Site icon IT World Canada

Cisco Catalyst 6500 gets Gigabit Ethernet makeover

Cisco Systems Inc. last week introduced modules for its Catalyst 6500 enterprise network switch that provide 1Gbps and 10Gbps Ethernet ports and new quality-of-service and securiy features.

Among the new modules is a blade with 24 small form-factor pluggable gigabit Ethernet ports, which can be configured for copper or fibre and costs US$15,000.

A 48-port blade also now is available that supports 10/100/1000Mbps Ethernet on each port and supports Jumbo Frames, which allows Ethernet frames as large as 9Kb (the Institute of Electrical and Electronics Engineers standard is 1.5Kb). Jumbo Frames can be useful for moving large blocks of data over a LAN, such as for network backup. Like the 24-port blade, it costs US$15,000.

A daughtercard, priced at US$7,500, will be available next month for both blades, adding features such as IPv4 and IPv6 traffic forwarding, QoS and security policy enforcement. The card lets the modules handle these functions locally, which Cisco says frees up a Catalyst 6500’s central processing module.

Also on the daughtercard is a “Call Home” Event Notification feature, which lets a Catalyst 6500 contact network staff via pager or mobile phone in the event of a system failure or other predetermined network trigger.

Cisco also announced optical ports for its four-port 10Gbps Ethernet modules, which were introduced in March and cost US$20,000. The optical inserts let users deploy 10Gbps Ethernet over multi-mode fibre. They include 850nm 10GBase-SR and 1310nm 10GBase-LX4 inserts, which cost US$3,000 and US$4,000, respectively. Both are based on the XENPAK design standard for 10Gbps Ethernet modular optics. The 10GBase-SR insert can be used to run 10Gbps Ethernet over multi-mode fiber up to 200 feet, while the 10GBase-LX4 can stretch 10G links up to 1,000 feet.

Cisco Catalyst 6500 switches with 10 gigabit Ethernet will be going into the new Stata Center at the Massachusetts Institute Technology, a computer science and artificial intelligence research lab that will open in next year in Cambridge, Mass.
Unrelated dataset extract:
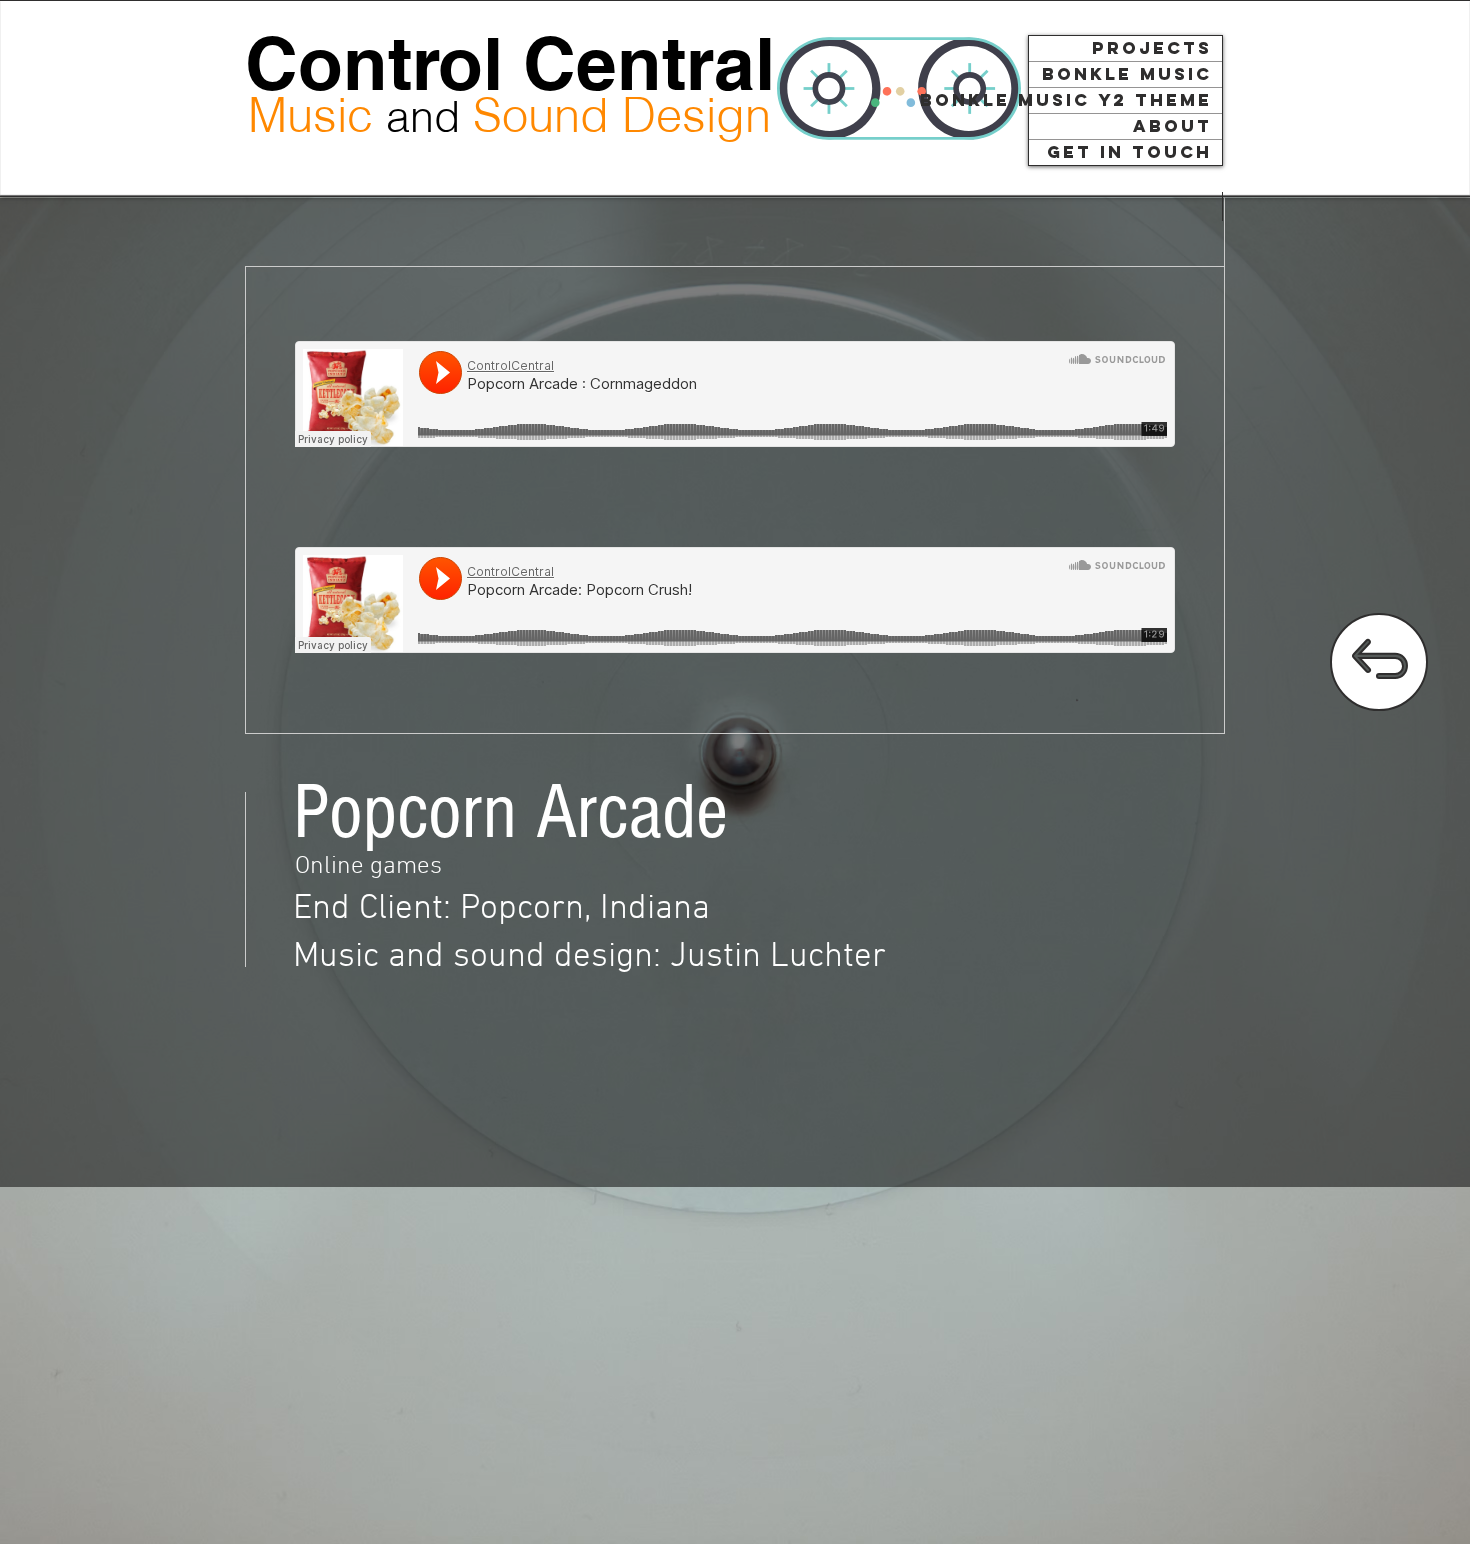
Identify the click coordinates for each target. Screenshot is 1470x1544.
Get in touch (1129, 152)
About (1172, 126)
More than 40 Catalyst 6500s will go into the facility, providing 10/100/1000 ports to users at the LAN edge, and with 10G uplinks to the core. Installing network pipes this fat in the new facility was an easy decision, says Jack Costanza, director of IT for Computer Science and Artificial Intelligence laboratories at the university.

“We want to make sure that slow network plumbing won’t be the thing that stops people from conducting cutting-edge research,” he says.